**Task inputs**
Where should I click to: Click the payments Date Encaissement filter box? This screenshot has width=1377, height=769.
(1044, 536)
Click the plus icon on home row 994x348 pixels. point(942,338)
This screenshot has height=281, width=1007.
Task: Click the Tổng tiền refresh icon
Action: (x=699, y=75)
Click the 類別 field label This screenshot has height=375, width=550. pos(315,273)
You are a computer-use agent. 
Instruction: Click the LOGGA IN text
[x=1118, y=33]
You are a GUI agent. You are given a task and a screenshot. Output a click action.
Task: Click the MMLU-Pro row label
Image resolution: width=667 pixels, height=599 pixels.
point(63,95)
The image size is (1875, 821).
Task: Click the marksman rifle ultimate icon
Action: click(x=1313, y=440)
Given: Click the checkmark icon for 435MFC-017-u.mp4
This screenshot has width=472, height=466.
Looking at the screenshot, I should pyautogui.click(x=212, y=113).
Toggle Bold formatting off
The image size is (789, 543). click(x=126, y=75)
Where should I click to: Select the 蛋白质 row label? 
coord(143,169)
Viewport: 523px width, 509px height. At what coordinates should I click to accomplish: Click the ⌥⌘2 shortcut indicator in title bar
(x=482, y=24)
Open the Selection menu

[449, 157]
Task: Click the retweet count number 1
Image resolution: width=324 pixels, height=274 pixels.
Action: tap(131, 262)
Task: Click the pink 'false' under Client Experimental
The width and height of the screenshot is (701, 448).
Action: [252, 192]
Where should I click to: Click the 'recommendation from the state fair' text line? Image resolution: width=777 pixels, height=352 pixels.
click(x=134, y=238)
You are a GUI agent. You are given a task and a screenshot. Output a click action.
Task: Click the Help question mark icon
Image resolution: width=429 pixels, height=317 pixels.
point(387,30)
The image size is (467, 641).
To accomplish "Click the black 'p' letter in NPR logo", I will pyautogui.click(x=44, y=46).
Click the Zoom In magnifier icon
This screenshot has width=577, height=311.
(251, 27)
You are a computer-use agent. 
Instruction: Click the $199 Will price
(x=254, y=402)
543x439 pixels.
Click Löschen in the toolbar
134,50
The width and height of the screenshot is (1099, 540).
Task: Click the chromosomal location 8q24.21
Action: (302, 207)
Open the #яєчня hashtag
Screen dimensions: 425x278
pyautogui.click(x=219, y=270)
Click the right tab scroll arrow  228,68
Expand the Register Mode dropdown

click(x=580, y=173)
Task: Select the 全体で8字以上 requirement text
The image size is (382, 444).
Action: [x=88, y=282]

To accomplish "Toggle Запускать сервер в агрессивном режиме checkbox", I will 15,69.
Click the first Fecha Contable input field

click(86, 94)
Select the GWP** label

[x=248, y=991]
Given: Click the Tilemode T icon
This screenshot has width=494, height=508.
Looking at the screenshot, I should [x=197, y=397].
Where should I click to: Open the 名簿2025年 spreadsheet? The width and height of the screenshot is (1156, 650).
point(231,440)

**Exercise goal**
Reproduce all of the items above, switching every occurrence of "Image resolution" to "Display resolution" and leaving everything else unchanged.

**Reply**
Where should I click to: Click the payments Date Encaissement filter box? This screenshot has width=1377, height=769.
(1044, 536)
Click the plus icon on home row 994x348 pixels. point(942,338)
This screenshot has height=281, width=1007.
Task: Click the Tổng tiền refresh icon
Action: (x=699, y=75)
Click the 類別 field label This screenshot has height=375, width=550. pos(315,273)
You are a computer-use agent. 
Instruction: Click the LOGGA IN text
[x=1118, y=33]
You are a GUI agent. You are given a task and a screenshot. Output a click action.
Task: Click the MMLU-Pro row label
Display resolution: width=667 pixels, height=599 pixels.
point(63,95)
The image size is (1875, 821).
Task: Click the marksman rifle ultimate icon
Action: click(x=1313, y=440)
Given: Click the checkmark icon for 435MFC-017-u.mp4
This screenshot has width=472, height=466.
Looking at the screenshot, I should pyautogui.click(x=212, y=113).
Toggle Bold formatting off
The image size is (789, 543). click(x=126, y=75)
Where should I click to: Select the 蛋白质 row label? 
coord(143,169)
Viewport: 523px width, 509px height. At what coordinates should I click to accomplish: Click the ⌥⌘2 shortcut indicator in title bar
(x=482, y=24)
Open the Selection menu

[449, 157]
Task: Click the retweet count number 1
Display resolution: width=324 pixels, height=274 pixels.
Action: tap(131, 262)
Task: Click the pink 'false' under Client Experimental
The width and height of the screenshot is (701, 448).
Action: [252, 192]
Where should I click to: Click the 'recommendation from the state fair' text line? Display resolution: width=777 pixels, height=352 pixels.
click(x=134, y=238)
You are a GUI agent. You are given a task and a screenshot. Output a click action.
Task: Click the Help question mark icon
Display resolution: width=429 pixels, height=317 pixels.
point(387,30)
The image size is (467, 641).
To accomplish "Click the black 'p' letter in NPR logo", I will pyautogui.click(x=44, y=46).
Click the Zoom In magnifier icon
This screenshot has width=577, height=311.
(251, 27)
You are a computer-use agent. 
Instruction: Click the $199 Will price
(x=254, y=402)
543x439 pixels.
Click Löschen in the toolbar
134,50
The width and height of the screenshot is (1099, 540).
Task: Click the chromosomal location 8q24.21
Action: (302, 207)
Open the #яєчня hashtag
Screen dimensions: 425x278
pyautogui.click(x=219, y=270)
Click the right tab scroll arrow  228,68
Expand the Register Mode dropdown

click(x=580, y=173)
Task: Select the 全体で8字以上 requirement text
The image size is (382, 444).
Action: [x=88, y=282]

To accomplish "Toggle Запускать сервер в агрессивном режиме checkbox", I will 15,69.
Click the first Fecha Contable input field

click(86, 94)
Select the GWP** label

[x=248, y=991]
Given: Click the Tilemode T icon
This screenshot has width=494, height=508.
Looking at the screenshot, I should [x=197, y=397].
Where should I click to: Open the 名簿2025年 spreadsheet? The width and height of the screenshot is (1156, 650).
point(231,440)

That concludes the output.